Arsenal have found themselves entangled in some outlandish plot-lines already this season but the one that provided the backdrop to this much-anticipated Champions League play-off second leg appeared to take the biscuit.
It was a tale built on claims of corruption and deceit, on shadowy characters and damaging allegations but one that, when the game got under way here, appeared to grant Arsenal an overdue break.
The announcement that the Turkish champions Fenerbahce had been withdrawn from this season's Champions League by their national federation, at the behest of Uefa, in the wake of the match-fixing scandal that has engulfed the Istanbul club and the country, lit the touch-paper on the rumours that concerned what might happen next.
Chief among them was the suggestion that the losing play-off team with the highest Uefa co-efficient would be promoted in Fenerbahce's place. Given that Arsenal had the highest co-efficient of any team in the round, the prospect loomed of Arsène Wenger's men being granted a safety net in the event of any slip-up.
Uefa briefed that there were a number of options that could come into play, and not only those related to co-efficients. They promised a statement 15 minutes before the kick-off, which did not materialise, and as Arsenal slugged out a fast and open first half with Udinese, who are a long way from the stereotypical Serie A team, so the suggestions whirred.
The cynics had a field day. It was typical of Uefa, said one, to look at a way of ensuring Arsenal's survival; the money-spinning clubs always have to participate. Another warmed to the theme to predict a shock call for the New York Cosmos. Or Brazil.
It had felt ridiculous to believe that Uefa might announce that the co-efficient line was the one they would pursue before the kick-off. It would have undermined the contest. Uefa's regulations, moreover, stated that "a club which is not admitted to the competition is replaced by the next best-placed club in the top domestic league championship of the same association, provided it fulfils the admission criteria." Trabzonspor finished as the runners-up to Fenerbahce last season.
Twenty minutes into the game, and the sub-plot was gone with the touch of a button. Uefa's statement dropped on its official website and it confirmed that Trabzonspor would indeed take Fenerbahce's place in Thursday's draw for the Champions League group phase. They will be replaced in the Europa League by their play-off opponents, Athletic Bilbao.
It is unclear whether Wenger and his players were aware of the unfolding story, which provided the evening with yet another layer of drama. And even if they were, they would have ignored it. The club know only too well how falsely-raised hopes can die.

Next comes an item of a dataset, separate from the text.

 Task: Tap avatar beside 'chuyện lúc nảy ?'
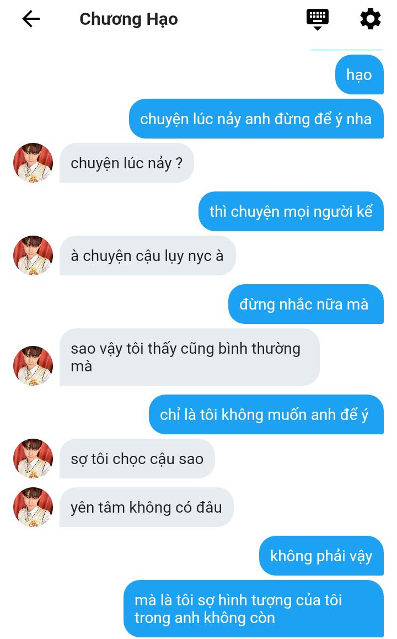tap(33, 163)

It was an intense occasion from start to finish, the feeling reinforced by the 31C heat at kick-off time and it did not seem to matter that the Stadio Friuli (capacity: 41,700) had only been allowed to admit 26,000 after Uefa complained about many of the seats not having backs. Udine's big night was restricted by health and safety.
Arsenal needed to show a ruthless edge, which has been strangely absent during the embryonic stages of what has been a difficult season. Wenger's team can normally be relied upon, at least, to prise opponents apart, to create chances, but their shortcomings in attack had plagued them upon their arrival in northern Italy.
When opportunity knocked, Udinese's admirable goalkeeper, Samir Handanovic, simply had to be beaten and it felt ominous when Theo Walcott failed to do so on 33 minutes. It was a close-range chance that the Englishman might have dreamed of yet he did nothing more than play safe to hit the target, and Handanovic saved, before getting up to block Robin van Persie's rebound shot.
Antonio Di Natale was eye-catching. Having had an effort pulled back for offside and also hitting a post, the Udinese captain drifted away from Johan Djourou to head his team in front on the night. It posed the ultimate test for Wenger's players but they answered well enough to provide their season with a touchstone.
Arsenal's progress became the story of a big-hearted comeback, laced with razor-sharp incisions from their forward three and with a heart-in-the-mouth moment thrown into the mix. The penalty award looked harsh yet Wojciech Szczesny's save was breathtaking. Arsenal's possible insurance policy from Uefa did not pay. Happily for Wenger, his players took out their own.